Matching the buzz about the new Cinderella movie that premiered in theaters last weekend was the electrical air of excitement felt at the annual tea Sunday in honor of the girls who are living Arlington’s own version of the Cinderella story.
The 20 teens who are vying for the crown of Miss Cinderella formed two receiving lines flanking the entrance to the Arlington Woman’s Club and personally greeted around 300 guests who were there to meet them. If their high heels were producing some discomfort, no hint of it was seen on the smiling faces of the girls as they chatted individually with each arriving guest.
The Cinderella Charity Ball, set for April 4 at the Arlington Convention Center, is Arlington’s oldest continuing social and charitable event. The candidate raising the most money in a seven-week campaign is crowned Miss Cinderella after a formal presentation ceremony attended by more than 1,000 guests.
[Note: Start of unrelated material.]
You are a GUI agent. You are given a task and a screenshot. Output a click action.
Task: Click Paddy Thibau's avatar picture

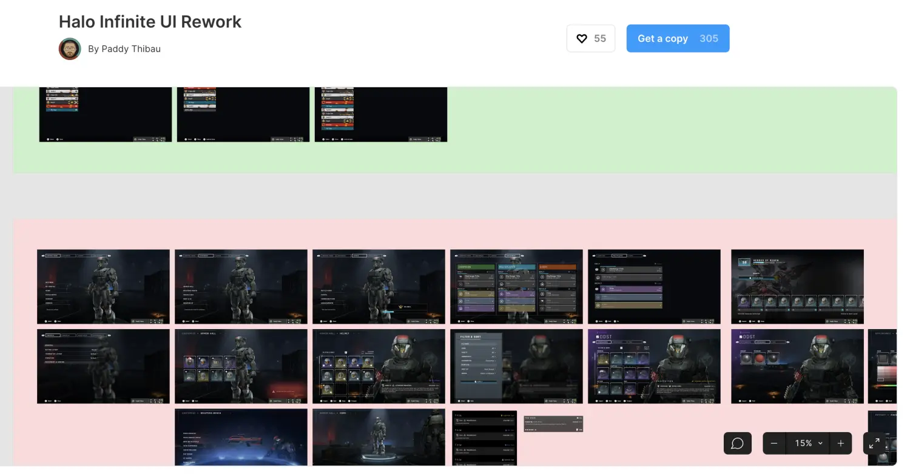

The ball is produced by the Ladies Auxiliary of the Boys & Girls Clubs of Arlington, and all funds raised benefit the youth agency.
“We are so thankful to the Arlington Woman’s Club for letting us use their beautiful facility. The tea is a wonderful event for the candidates and gives their families and friends a chance to show support for them,” said Susan Godfrey, who was in charge of the tea along with auxiliary member Suzanne McCabe.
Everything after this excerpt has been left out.